* _Extract_:
- - - - -

# two new rat babbies... PICTURES GALORE !



## i-love-rats (Feb 17, 2008)

i just got them today . i havn't figured out names yet...

ones a fawn hooded, and _she's very shy_ but she's also very sweet !

and a black or brown [i cant tell the difference, it could be a REALLY dark brown, or just black... i havn't looked close enough yet] and i don't really know what she is... ill post up pics as soon as i find those batteries for my camra ! but anyway, she's very outgoing, and is already crawling into my hand even though i only got her today. she's picky about her food, and iv only seen her eat only a hand full of a whole bowl of food... :]

im also worried about the fawn hooded, it seems almost like she's coughing ? i never owned rats before, but this dosn't sound normal. and it sounds like she's stuffed up when she sniffs, but i don't know if that is really something wrong with her... i hope nothing is wrong ! she seemed fine when i got her, but when i brong her home, thats when i noticed... it seemed to have gotten allittle better throughout the day... is this normal, or should i be worried ? [and there is no discharge from her eyes/nose that i can see]

PICTURES !


the cage, UNDECERATED. any ideas what i can do with it ?









both of them, there both dumbos










peeking










sniffing my hand










i love her markings !










shes so cute !










she's so shy, but she is getting braver !









aww. . . 










hi !










does anybody know what markings she has ?










yummers !









sorry in advance if theses pictures are big . . .

any ideas on what i should name them ?


----------



## Rattiegma (Jan 23, 2008)

*Re: two new rat babbies... there so cute !*

She may just have the new home sniffles/sneezes. It's most likely just the stress from moving to a new home. You may want to give it a couple days and see...if that is what the problem is, it should stop in a day or two. If not, a vet's visit would be best just to make sure. Just make sure you give them some time to relax and adjust to their new home, that way you can cut down on the stress for them. IMHO, I would suggest leaving them alone, at least until tomorrow night or so. Feeding and giving fresh water is ok, of course, but just let them be for a little while.

Good luck, and post pics soon so we can see the little cuties!


----------



## i-love-rats (Feb 17, 2008)

*Re: two new rat babbies... there so cute !*

she's still sick... im worried about her ! At night, [they're in my room] i didn't hear her cough at all, but then when i went to change their water, i heard her coughing again... ?


----------



## Rattiegma (Jan 23, 2008)

*Re: two new rat babbies... there so cute !*

Hmm..you may want to give it a little longer..but I'm not really sure. Is it getting worse, less, staying the same? I know stress can cause this, but I think it should be calming down, so it seems a visit to the vet may be in order. However, don't take my word on this, because I don't know how long you should wait...hopefully someone more experienced will reply.

Sorry I couldn't be of more help..


P.S. Have you been giving her some space and leaving her alone since you got her?


----------



## i-love-rats (Feb 17, 2008)

- - - - -

* _Entries shown_:
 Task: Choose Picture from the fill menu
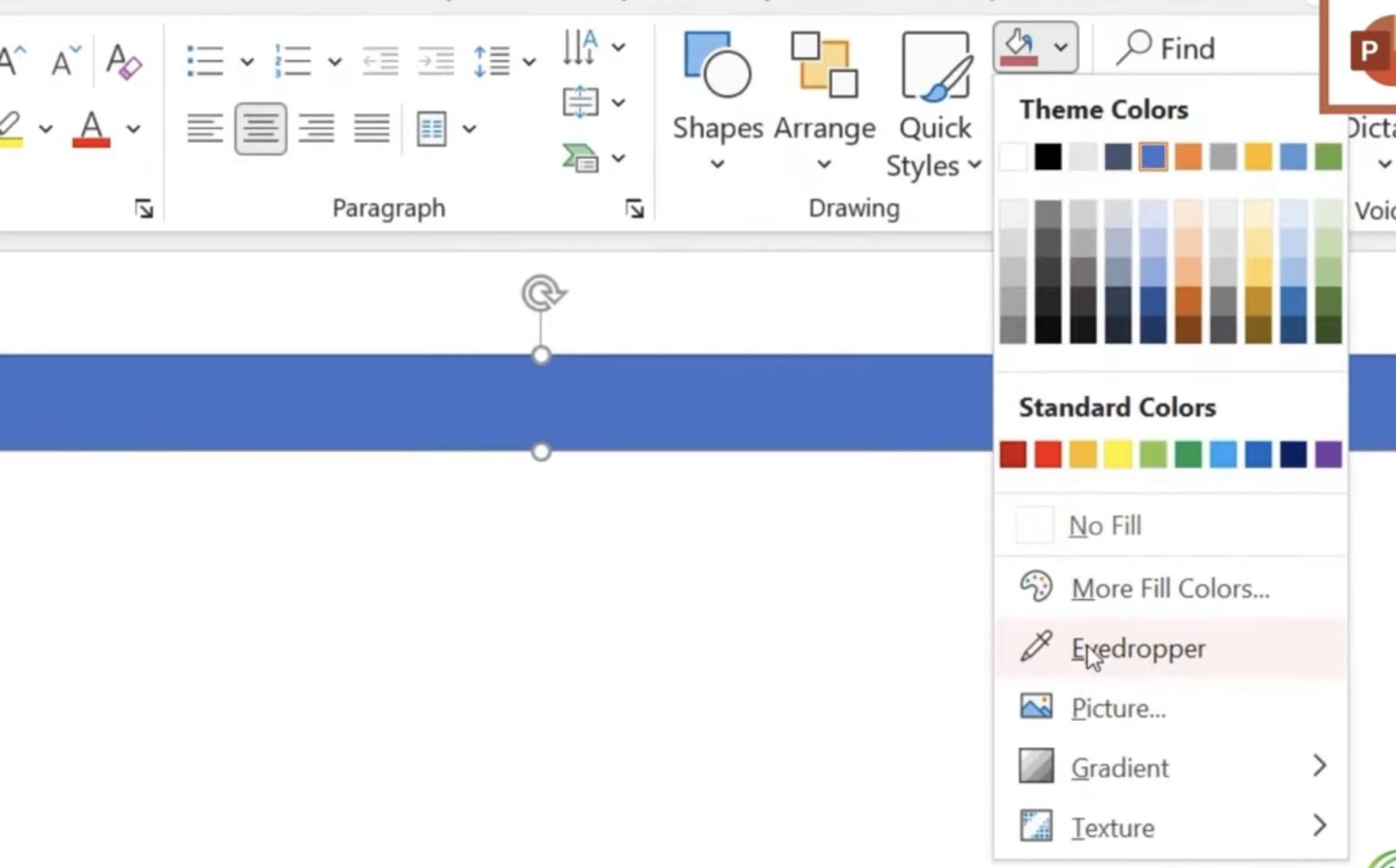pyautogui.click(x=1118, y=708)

- - - - -

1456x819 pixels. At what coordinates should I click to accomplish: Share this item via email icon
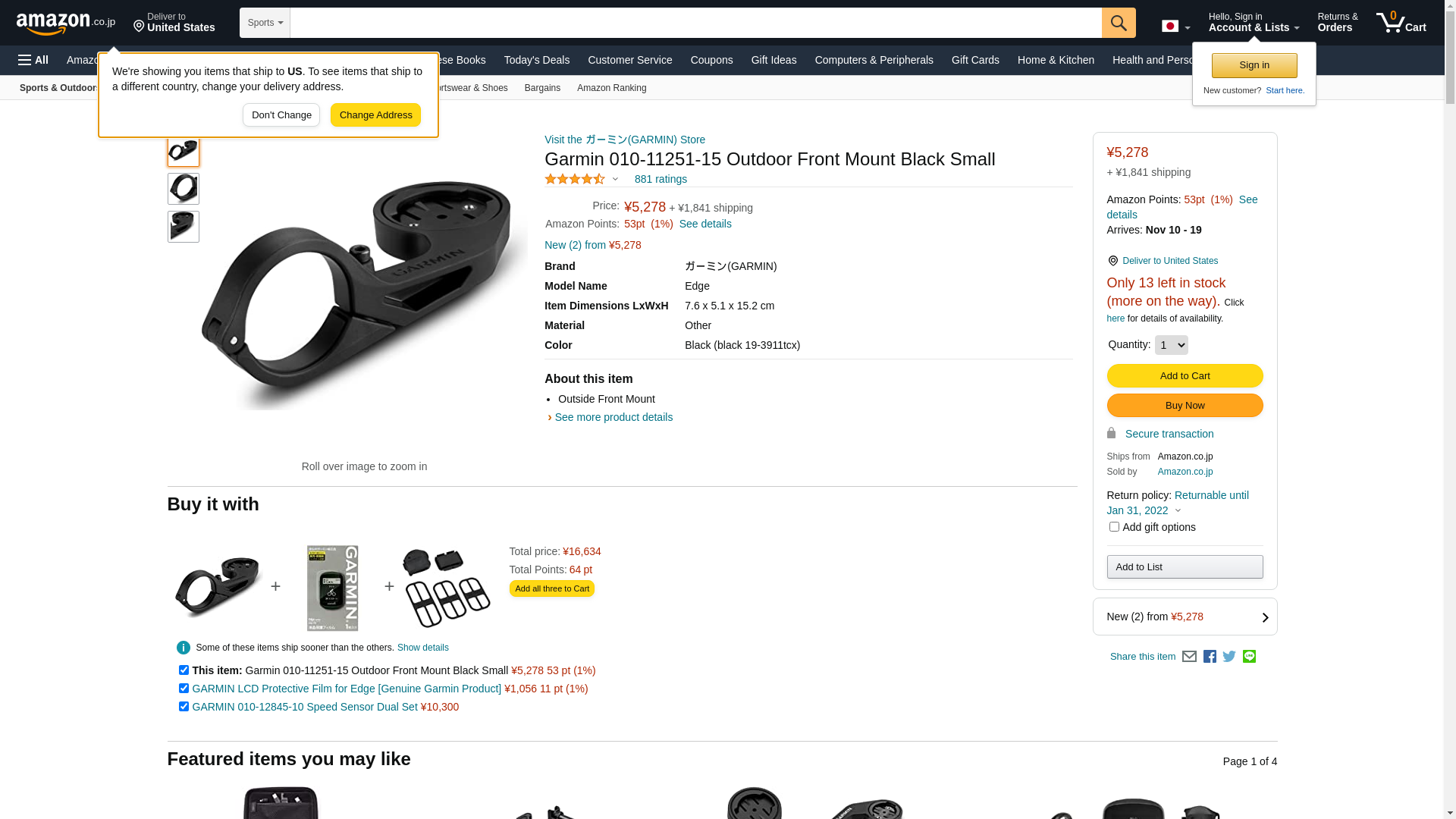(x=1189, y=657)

- - - - -

* _To do_: Check each statement against the forum thread about the two new rats: (a) The black or brown rat was already crawling into the poster's hand on the first day. (b) The poster had owned rats before. (c) Both rats are dumbos. Answer yes or no for each, quoting the words from the thread that decide it.

* _Solution to the exercise_:
(a) Yes: "is already crawling into my hand even though i only got her today"
(b) No: "i never owned rats before"
(c) Yes: "both of them, there both dumbos"